Dans de précédents épisodes, Fleur Pellerin, sans doute pour ne pas quitter le gouvernement sans avoir une petite taxe à son nom, avait tenté d’instaurer une nouvelle ponction basée cette fois sur la bande-passante consommée par les internautes français. Les services principaux consommateurs étant précisément ceux-là même qui, par fine optimisation, échappent aux déluges fiscaux de Bercy, Fleur espérait ainsi récupérer ce terrible mankagagner, alpha et oméga de toute gestion étatique de nos jours. Las, son idée n’avait à l’époque pu se mettre en place.

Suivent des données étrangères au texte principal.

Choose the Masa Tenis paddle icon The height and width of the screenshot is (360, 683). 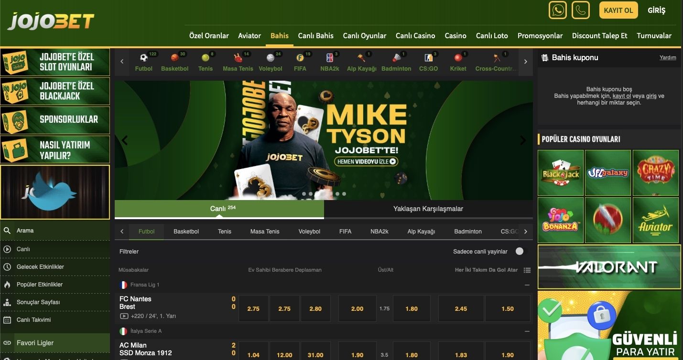[x=238, y=58]
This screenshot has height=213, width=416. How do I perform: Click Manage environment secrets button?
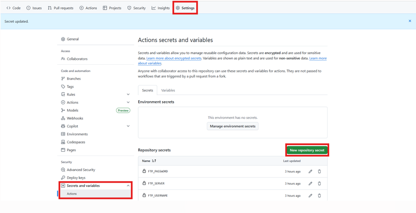(x=232, y=126)
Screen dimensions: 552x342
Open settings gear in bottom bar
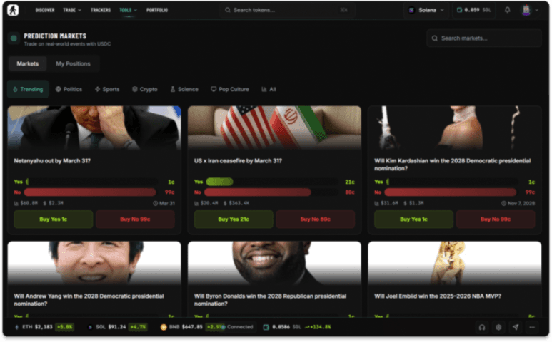pos(498,327)
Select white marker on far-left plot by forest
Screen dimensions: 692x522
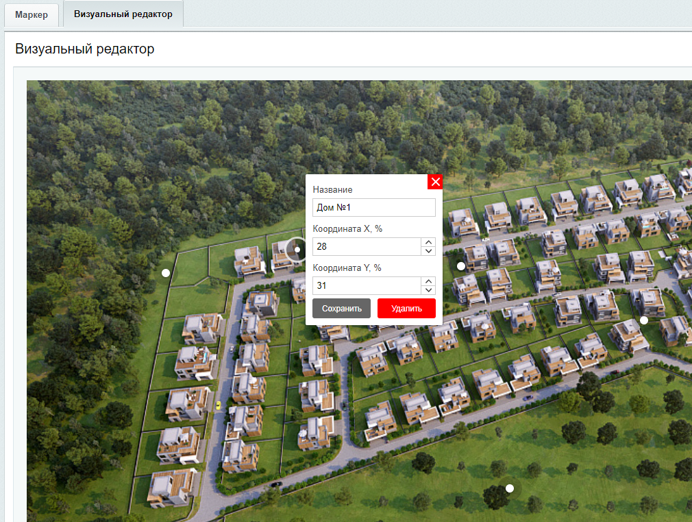coord(165,273)
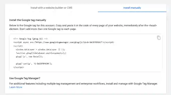Click the G-SWC878YK9H ID in the config line
Screen dimensions: 171x95
click(x=42, y=64)
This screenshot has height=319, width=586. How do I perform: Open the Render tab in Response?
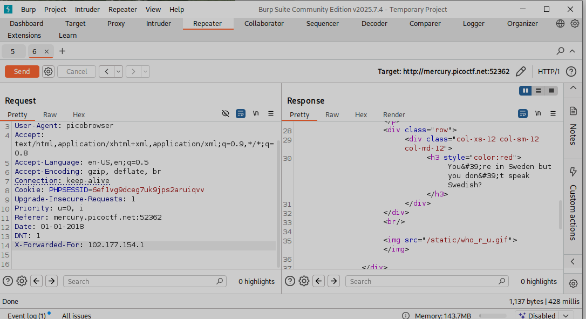pyautogui.click(x=394, y=114)
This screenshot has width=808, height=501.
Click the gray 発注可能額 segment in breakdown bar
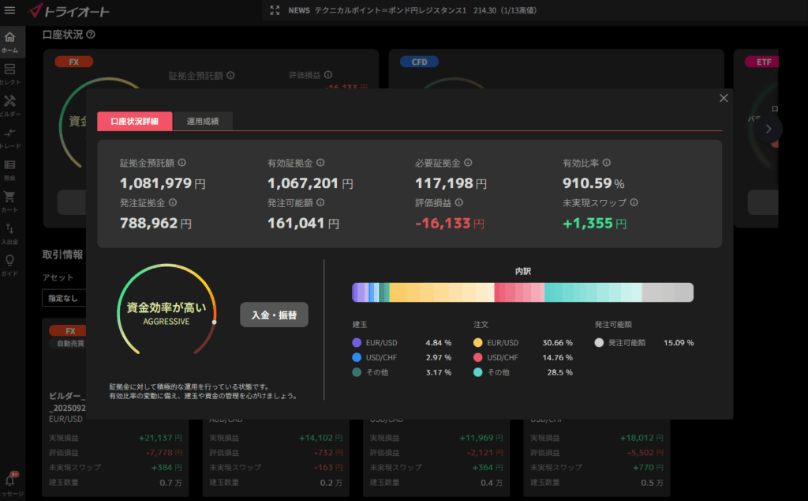click(668, 292)
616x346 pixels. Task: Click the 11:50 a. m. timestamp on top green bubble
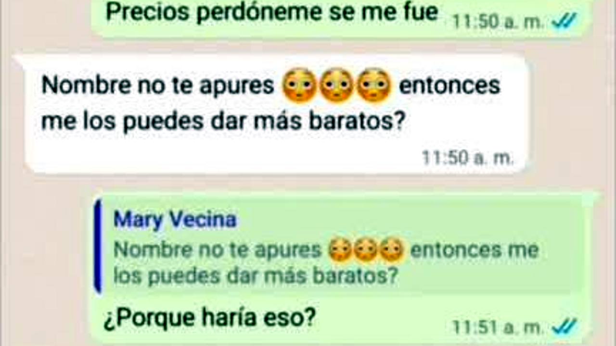pyautogui.click(x=498, y=22)
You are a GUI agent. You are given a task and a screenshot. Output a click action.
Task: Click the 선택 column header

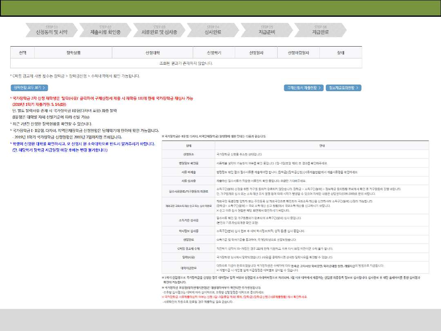point(22,53)
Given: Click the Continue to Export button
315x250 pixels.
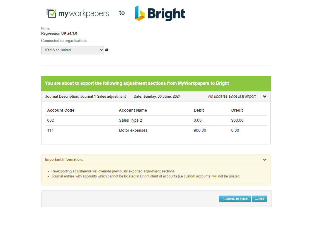Looking at the screenshot, I should [235, 199].
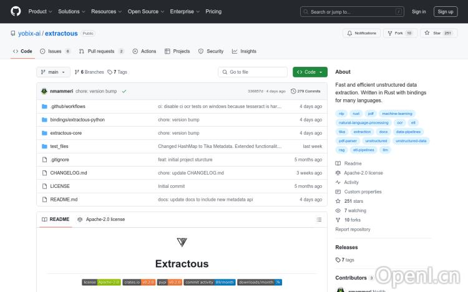The image size is (468, 292).
Task: Open the Report repository link
Action: coord(353,230)
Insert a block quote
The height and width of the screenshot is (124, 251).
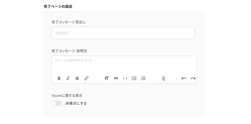click(116, 78)
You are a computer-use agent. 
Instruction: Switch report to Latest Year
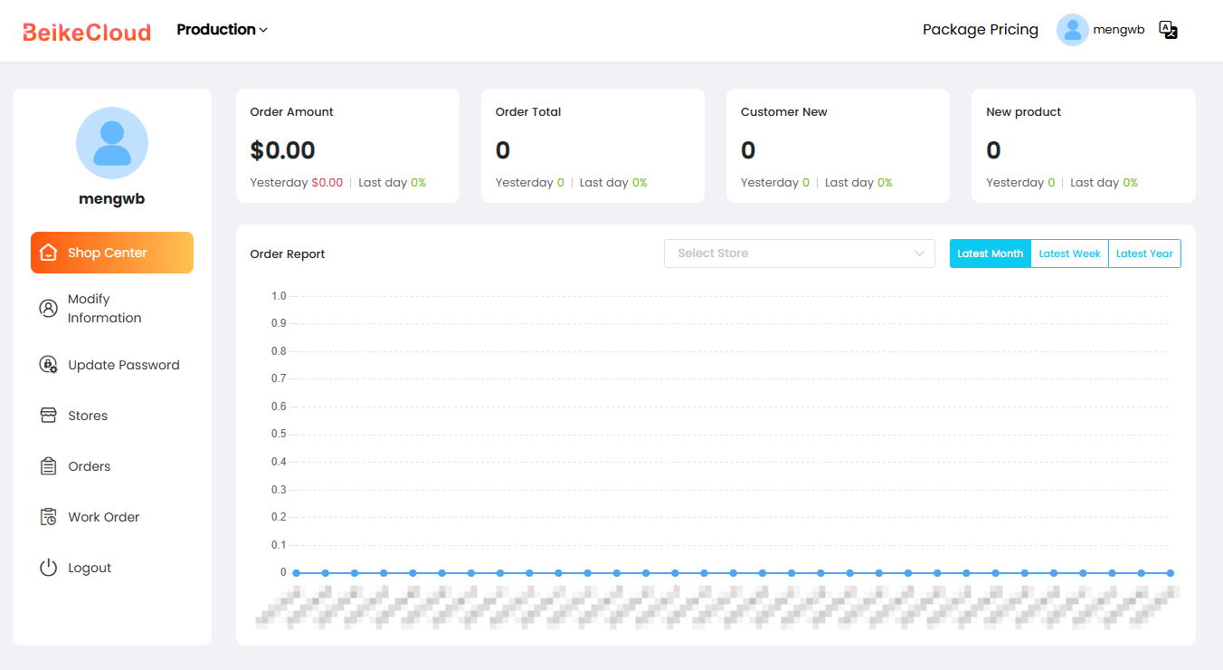click(x=1144, y=254)
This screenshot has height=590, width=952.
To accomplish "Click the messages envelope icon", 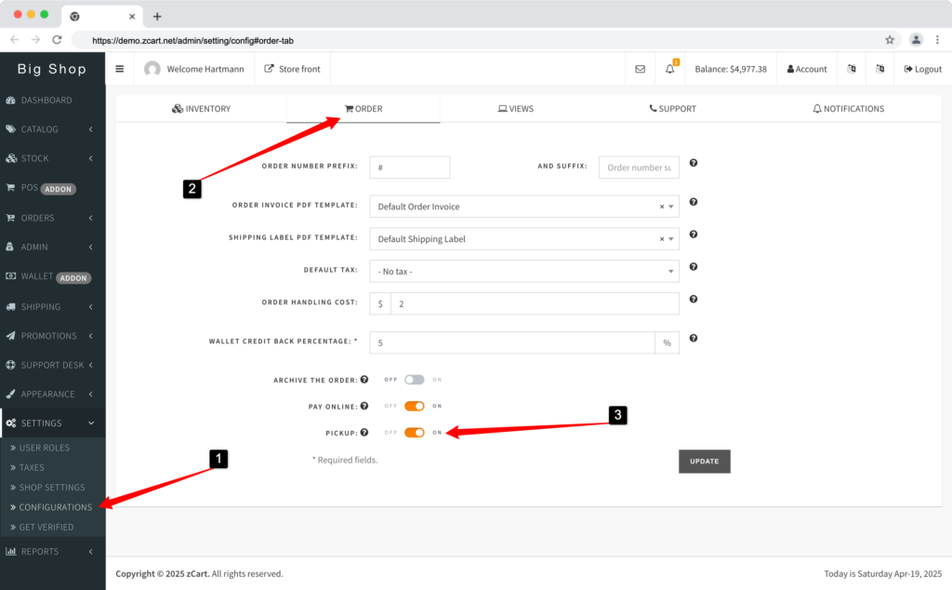I will point(641,68).
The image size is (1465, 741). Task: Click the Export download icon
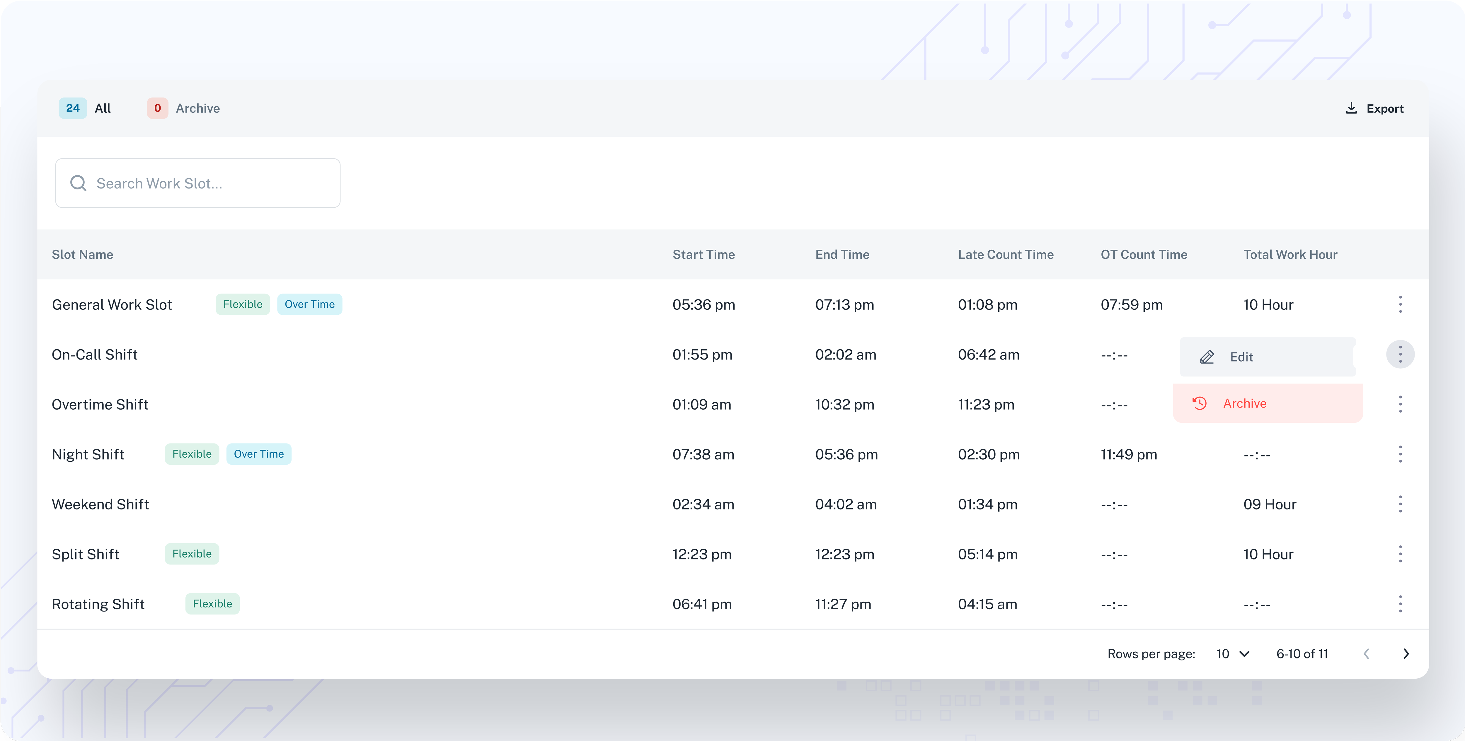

Qu’à cela ne tienne. Puisqu’apparemment, on autorise Royal à combattre le dioxyde en amaigrissant les e-mails, pourquoi ne pas combattre le déficit budgétaire en amaigrissant le pouvoir d’achat des Français… encore une fois ?

Et c’est, encore une fois, parfaitement idiot. Outre les évidentes difficultés purement techniques à mettre en place une telle taxation et l’inévitable usine à gaz qui en résultera in fine pour le plus grand bonheur de tous ceux qui y seront assujettis, on peut raisonnablement parier sur des effets de bords à la fois nombreux et catastrophiques sur l’internet français : la vidéo étant la principale raison de consommation de bande-passante, les fournisseurs vont vraisemblablement mettre en place des mécanismes pour s’éviter une taxe trop importante. Autrement dit, ou bien la qualité de distribution des vidéos va décroître très sensiblement, ou bien les Français surferont sur une version particulière et dégradée d’internet. Électoralement, ma chère Fleur, je ne suis pas sûr du tout que ce soit une bonne opération.

L’informatique et les technologies numériques ont, décidément, un petit coté magique. Surtout pour les profanes et les politiciens, les premiers, parce qu’ils n’en comprennent pas les tenants et les aboutissants, et les seconds parce qu’en plus de n’y rien comprendre, ils les parent de vertus miraculeuses propres à assurer des rentrées d’argent frais pour l’État, des capacités curatives de maux divers et variés, ou plus prosaïquement, leur réélection.

Mais voilà : comme toujours dans le monde réel, manipuler un grand pouvoir avec une absence totale de responsabilité entraîne toujours de grosses déconvenues. Et, parfois, une bonne quantité de lolcats.